Shares of the company were trading down 1.4 percent in pre-market trading on Thurday morning.
In a statement, Chief Executive Jeff Smisek said the company was "not satisfied with our financial performance, and are taking prompt actions to increase our revenue and operate more efficiently across the company."
United's consolidated revenue passenger miles decreased 0.3 percent, and capacity decreased 1.1 percent.
Passenger revenue per available seat mile, a key measure of airline health, rose 2.7 percent. Delta said on Tuesday that its comparable number rose 4 percent.

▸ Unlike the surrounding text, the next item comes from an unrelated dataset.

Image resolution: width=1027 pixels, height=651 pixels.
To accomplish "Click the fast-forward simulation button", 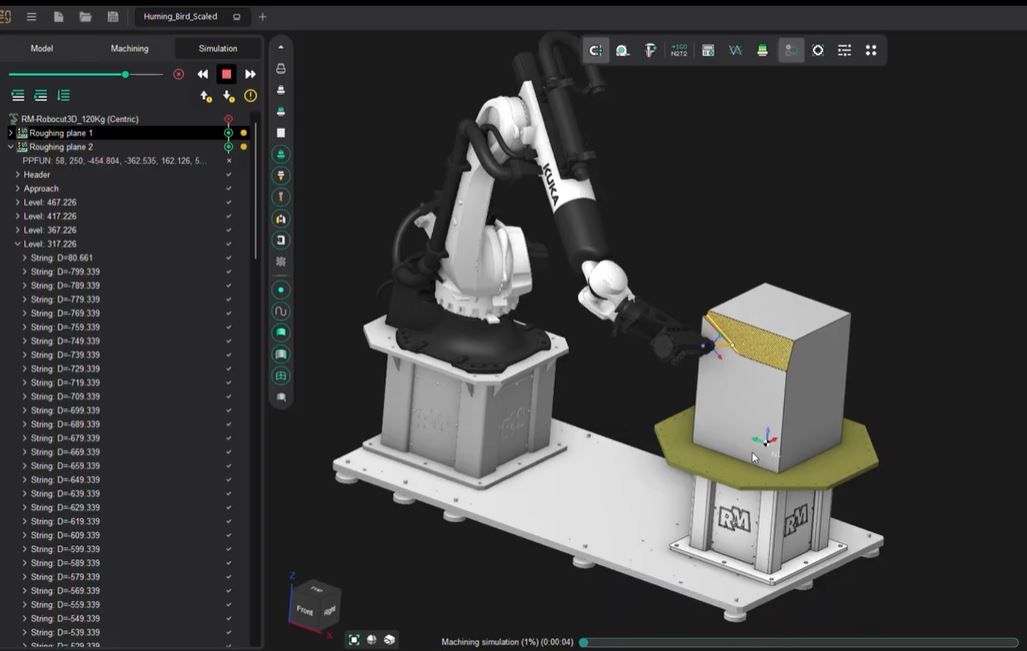I will (x=249, y=73).
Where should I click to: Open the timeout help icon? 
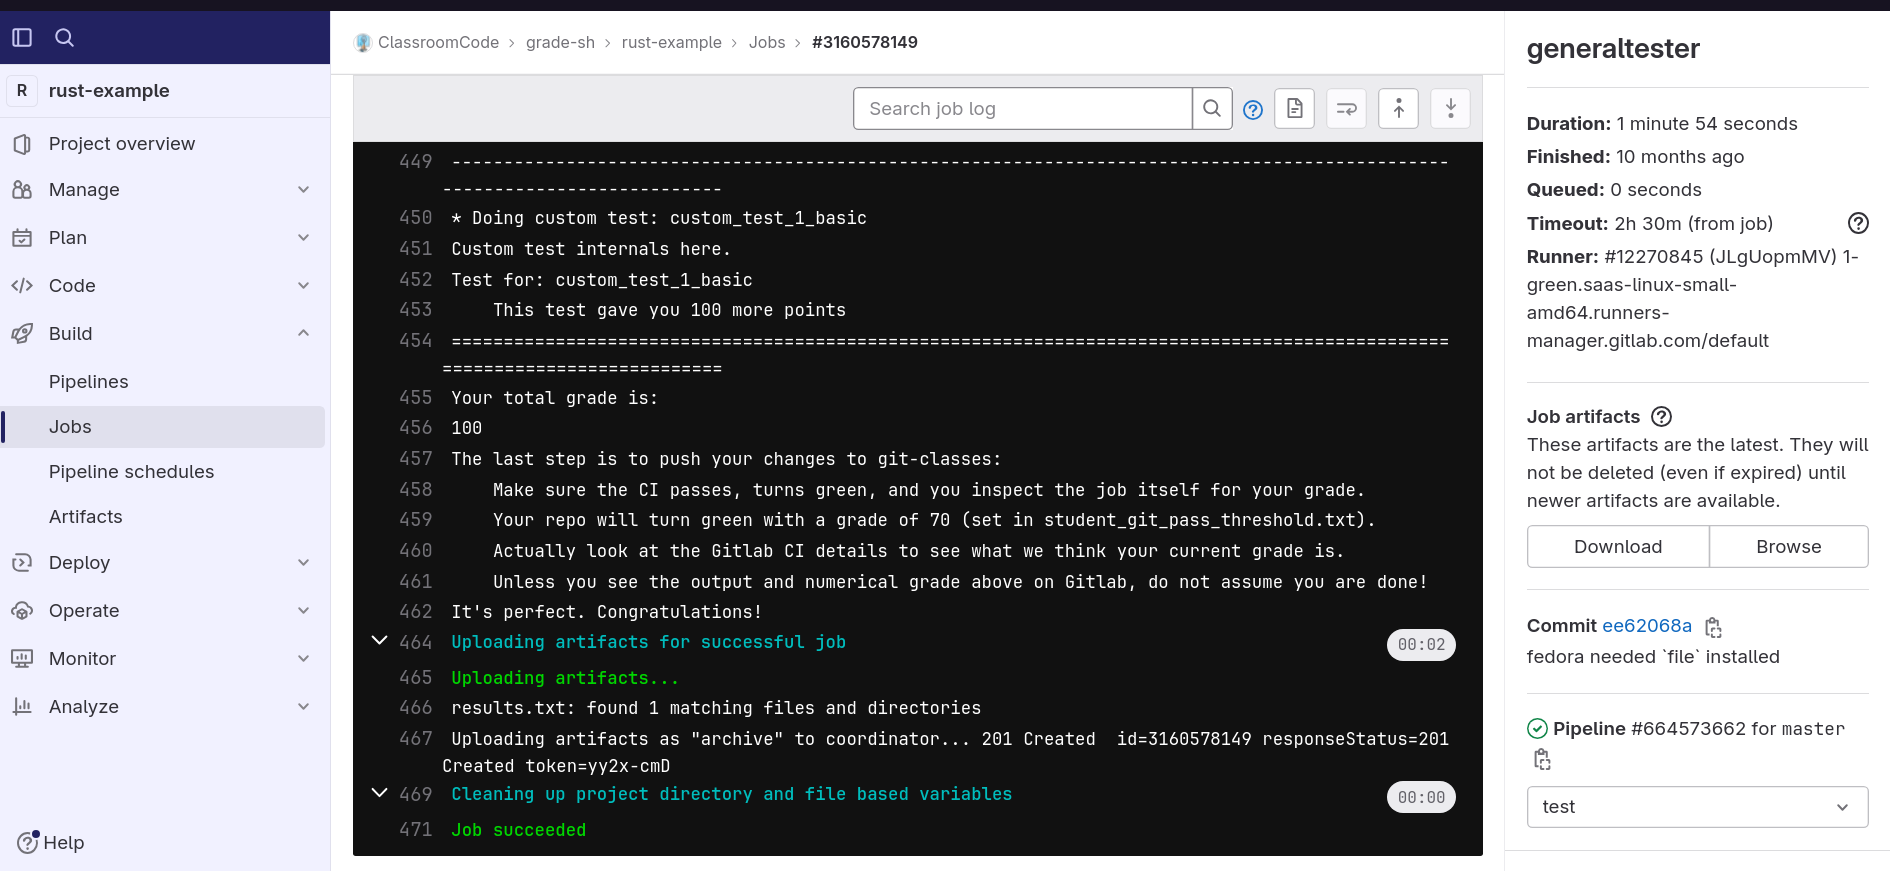[1857, 224]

United, which was formed by a merger of UAL and Continental in 2010, has been working to win back customers who turned to rivals after the airline faced severe service-related and operational problems last year.
In August, United was fined $350,000 by the U.S. Department of Transportation for failing to make prompt refunds to consumers. The department also said the airline underreported the number of mishandled baggage reports it received from passengers between January and October 2011.
For the third quarter, the Chicago-based company earned $379 million, or 98 cents a share, up sharply from $6 million, or 2 cents a share, a year earlier.
However, after exclusing $211 million on merger related charges, the company earned $1.51 a share, missing Wall Street estimates by 3 cents, according to Thomson Reuters I/B/E/S.
Revenue came in at $10.23 billion. A year before, revenue was $9.91 billion.
United shares were trading at $30.49 Thursday morning before the markets opened. They closed at $30.98 Wednesday on the New York Stock Exchange.